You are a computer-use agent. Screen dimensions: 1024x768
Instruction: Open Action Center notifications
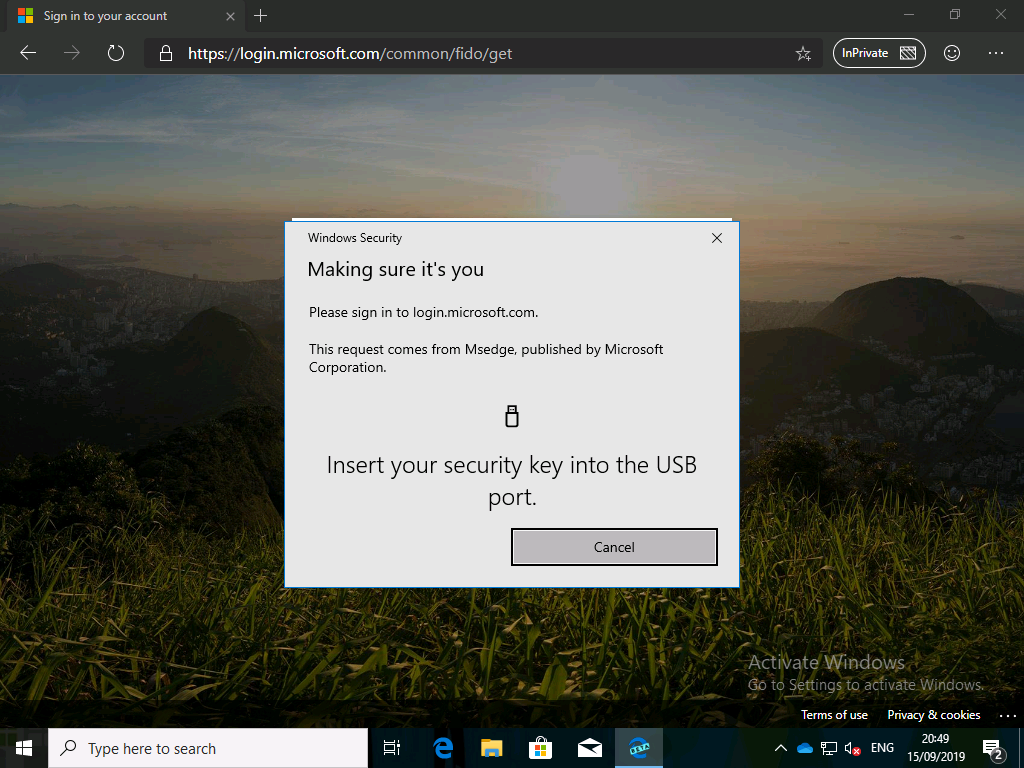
--
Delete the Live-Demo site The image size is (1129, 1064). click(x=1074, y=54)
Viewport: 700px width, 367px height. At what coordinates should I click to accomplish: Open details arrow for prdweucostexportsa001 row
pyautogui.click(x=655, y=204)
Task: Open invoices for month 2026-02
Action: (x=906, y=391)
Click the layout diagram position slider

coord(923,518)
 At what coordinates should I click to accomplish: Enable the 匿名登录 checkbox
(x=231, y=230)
---
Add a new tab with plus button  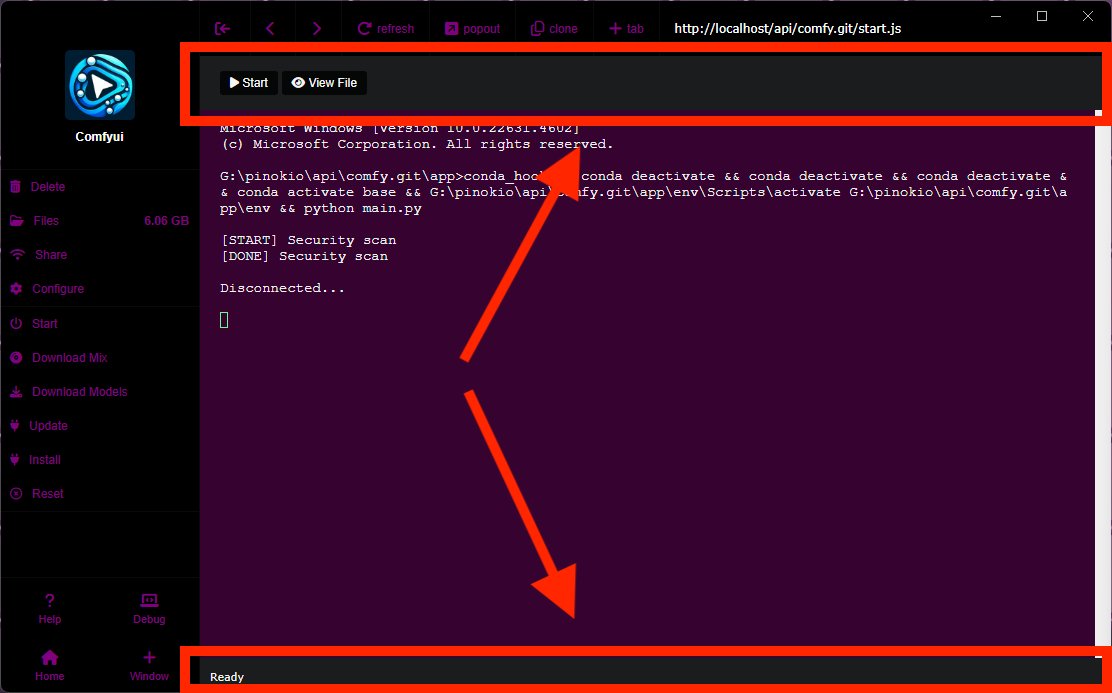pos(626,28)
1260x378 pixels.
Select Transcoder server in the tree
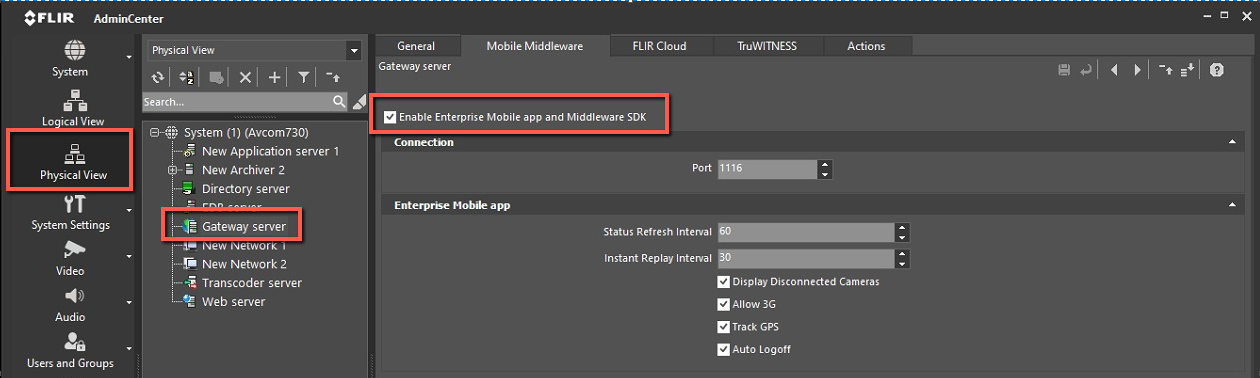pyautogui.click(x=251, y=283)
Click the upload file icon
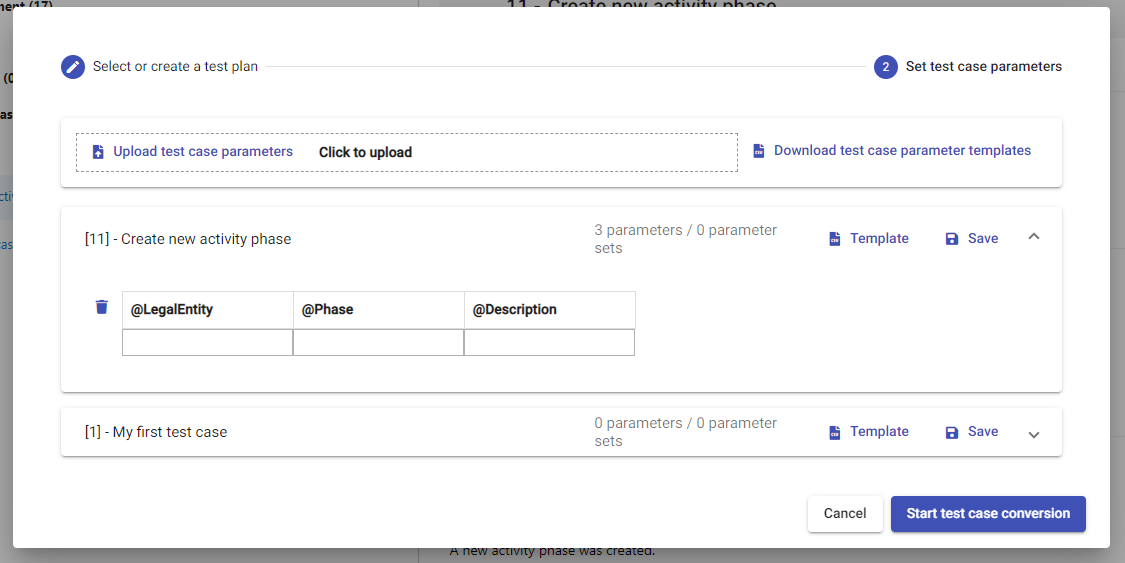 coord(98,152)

# [The problem]
Everything starting at the line containing "You are a computer-use" and ending at the line containing "Instruction: Open Action Center notifications" in the records above should be repeated exactly, and only that.

# [Solution to this task]
You are a computer-use agent. Screen dimensions: 1024x768
Instruction: Open Action Center notifications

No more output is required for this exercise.